Our Review of Catastrophic’s ‘Godot’
Two men meet in nature as the sun edges lower, perhaps on a desolate plain after some kind of nuclear holocaust. They talk, they laugh, they argue – but most of all, they wait. For someone. For something. And when the person or thing they’re waiting for doesn’t show up, they return to the same spot the next afternoon, to wait again. They talk about giving up hope, but then they hope. They talk about leaving, but, in one of history’s most enticing final stage directions, “They do not move.”
And world theater is never the same.
It’s appropriate that Houston’s Catastrophic Theatre is serving up Samuel Beckett’s Waiting for Godot as its debut in its new venue, the former home of DiverseWorks, where Catastrophic had staged several shows in the past. Most of the works they’ve produced and/or created over two decades owe a huge debt to Beckett and, more than any other of his works, to Godot. There’s a strong feeling of coming home about the company’s realignment with its single most profound reason for being.
Beckett’s play is part suicide note, part lyric poetry and part vaudeville act, each style of entertainment grabbing our attention in quick succession until we start questioning which is which. What we don’t ever question is that we’re having a wonderful time in the theater, laughing harder and more often than we have in ages. As with most works of art, for the theater or elsewhere, there’s a barely concealed scream of protest at the core of Godot, crying from the heart – to what? to whom? – about the way the human condition simply is, even as we’re all having a ridiculous amount of fun recognizing our plight.
Within five minutes of the play’s opening lines, director Jason Nodler (who founded the company with Tamarie Cooper) makes it clear that he and his stellar cast are worthy of the work at hand. In a correctly stark set design – a barren tree, a rock, an occasionally projected full moon – everything falls on the actors’ navigation of Beckett’s remarkable, unexpected, soul-slaying language. The guy may have lived most of his life in Paris, but he was Irish, after all. In so many ways, what isn’t slapstick physical comedy (something Catastrophic always handles wonderfully) is lots and lots of talking.
Greg Dean and Charlie Scott are amazing as those two men. Anyone who hears about Godot’s subject or style and assumes the result must be dreary needs to watch these guys onstage. The characters known officially as Vladimir and Estragon act and react, grouse and cry out, laugh and kinda-sorta-maybe love, the latter in a way that evokes fellowship among the timeless tramps they most resemble. Their physical comedy is infectious, as though old-fashioned shtick had been called upon to deliver the worst news anybody ever heard.

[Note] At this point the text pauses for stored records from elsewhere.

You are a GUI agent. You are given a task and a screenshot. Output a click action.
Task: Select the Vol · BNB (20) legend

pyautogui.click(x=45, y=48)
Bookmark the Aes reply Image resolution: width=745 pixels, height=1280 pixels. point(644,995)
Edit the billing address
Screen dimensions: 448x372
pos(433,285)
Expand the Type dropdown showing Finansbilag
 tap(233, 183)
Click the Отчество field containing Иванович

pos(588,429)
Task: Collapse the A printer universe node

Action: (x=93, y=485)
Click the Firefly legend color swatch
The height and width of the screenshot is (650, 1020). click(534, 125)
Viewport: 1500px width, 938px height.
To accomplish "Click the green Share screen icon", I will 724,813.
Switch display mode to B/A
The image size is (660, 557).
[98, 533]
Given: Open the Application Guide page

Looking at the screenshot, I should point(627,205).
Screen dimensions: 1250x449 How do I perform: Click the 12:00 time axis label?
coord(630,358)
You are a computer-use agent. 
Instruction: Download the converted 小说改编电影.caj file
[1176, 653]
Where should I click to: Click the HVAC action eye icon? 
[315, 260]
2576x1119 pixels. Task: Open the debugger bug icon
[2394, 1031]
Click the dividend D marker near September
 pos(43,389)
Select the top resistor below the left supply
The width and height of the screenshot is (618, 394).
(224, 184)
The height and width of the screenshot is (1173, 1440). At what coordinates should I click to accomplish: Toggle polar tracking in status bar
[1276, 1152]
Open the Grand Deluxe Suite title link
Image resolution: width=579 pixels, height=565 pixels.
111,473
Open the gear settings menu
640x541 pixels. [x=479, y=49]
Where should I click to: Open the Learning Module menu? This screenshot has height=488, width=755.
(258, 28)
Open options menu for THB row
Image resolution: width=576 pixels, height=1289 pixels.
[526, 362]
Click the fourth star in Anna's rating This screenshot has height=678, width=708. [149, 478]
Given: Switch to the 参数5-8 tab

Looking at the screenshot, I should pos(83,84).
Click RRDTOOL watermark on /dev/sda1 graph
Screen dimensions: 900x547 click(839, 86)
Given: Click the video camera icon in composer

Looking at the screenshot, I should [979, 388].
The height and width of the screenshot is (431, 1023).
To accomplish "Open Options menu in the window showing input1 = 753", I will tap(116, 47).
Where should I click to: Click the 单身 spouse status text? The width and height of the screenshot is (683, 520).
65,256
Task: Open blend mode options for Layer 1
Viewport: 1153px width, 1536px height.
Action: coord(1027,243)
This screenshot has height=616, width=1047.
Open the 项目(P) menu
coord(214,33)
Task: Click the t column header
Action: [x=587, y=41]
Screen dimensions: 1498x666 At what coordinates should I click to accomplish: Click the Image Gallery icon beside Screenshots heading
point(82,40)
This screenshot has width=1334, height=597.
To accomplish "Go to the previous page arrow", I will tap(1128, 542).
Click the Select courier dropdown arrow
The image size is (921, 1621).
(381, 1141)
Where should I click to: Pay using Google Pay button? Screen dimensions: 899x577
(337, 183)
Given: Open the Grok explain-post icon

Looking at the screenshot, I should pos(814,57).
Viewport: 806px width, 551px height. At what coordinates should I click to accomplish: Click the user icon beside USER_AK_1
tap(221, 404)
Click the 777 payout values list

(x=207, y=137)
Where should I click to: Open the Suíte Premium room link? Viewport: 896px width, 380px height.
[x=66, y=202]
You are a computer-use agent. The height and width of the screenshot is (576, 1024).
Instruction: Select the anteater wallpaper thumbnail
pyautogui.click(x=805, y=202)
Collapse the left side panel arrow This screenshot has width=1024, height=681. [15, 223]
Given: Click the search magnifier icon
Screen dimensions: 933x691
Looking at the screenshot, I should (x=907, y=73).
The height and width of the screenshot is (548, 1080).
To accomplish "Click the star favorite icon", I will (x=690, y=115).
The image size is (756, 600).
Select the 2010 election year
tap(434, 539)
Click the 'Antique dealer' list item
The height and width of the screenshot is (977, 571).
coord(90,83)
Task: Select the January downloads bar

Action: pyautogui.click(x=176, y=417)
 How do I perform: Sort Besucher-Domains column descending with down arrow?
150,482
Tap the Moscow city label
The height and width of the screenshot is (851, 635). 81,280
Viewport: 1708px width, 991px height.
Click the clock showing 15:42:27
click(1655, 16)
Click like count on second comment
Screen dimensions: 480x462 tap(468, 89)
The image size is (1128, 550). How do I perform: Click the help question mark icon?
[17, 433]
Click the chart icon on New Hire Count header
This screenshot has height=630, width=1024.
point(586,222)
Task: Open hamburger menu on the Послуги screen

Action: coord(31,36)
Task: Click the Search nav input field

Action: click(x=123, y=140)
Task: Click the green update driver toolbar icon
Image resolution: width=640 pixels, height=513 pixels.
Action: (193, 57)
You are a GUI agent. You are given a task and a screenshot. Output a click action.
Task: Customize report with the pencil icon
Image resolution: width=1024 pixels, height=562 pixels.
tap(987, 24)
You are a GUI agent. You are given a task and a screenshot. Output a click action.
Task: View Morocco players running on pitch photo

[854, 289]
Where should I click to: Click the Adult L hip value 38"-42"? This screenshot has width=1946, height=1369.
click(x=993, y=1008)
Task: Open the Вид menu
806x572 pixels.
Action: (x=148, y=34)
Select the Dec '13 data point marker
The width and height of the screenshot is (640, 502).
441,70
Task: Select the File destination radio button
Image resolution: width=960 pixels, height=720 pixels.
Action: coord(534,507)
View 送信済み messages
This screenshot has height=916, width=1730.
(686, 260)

Though (spoiler alert) the long-awaited Godot never shows his face, a few other people put in appearances on that shadowy stretch of plain – and memorable appearances they are. Company regular Kyle Sturdivant shines, as he always does doing virtually anything with Catastrophic, along with Troy Schulze. They pull off a bizarre, wild and savagely endearing master-slave thing as Pozzo and Lucky, each at times more outlandish than the other. Sturdivant in particular brings an over-the-top musical-theater flair to his scenes as the guy holding the whip.
Is Waiting for Godot depressing? Now that’s a tough question, with one long, crazy, contradictory answer. Like all the Theatre of the Absurd “comedies” it helped define, the play’s notions of human life as cruel, meaningless and brief aren’t exactly the stuff of Little Mary Sunshine. Still, having emerged from World War II with much the same despair that marked the Lost Generation in Paris after World War I, Beckett and his contemporaries mined a remarkable amount of humor from the barren earth they chose to excavate. Waiting for Godot seems written with Catastrophic Theatre in mind.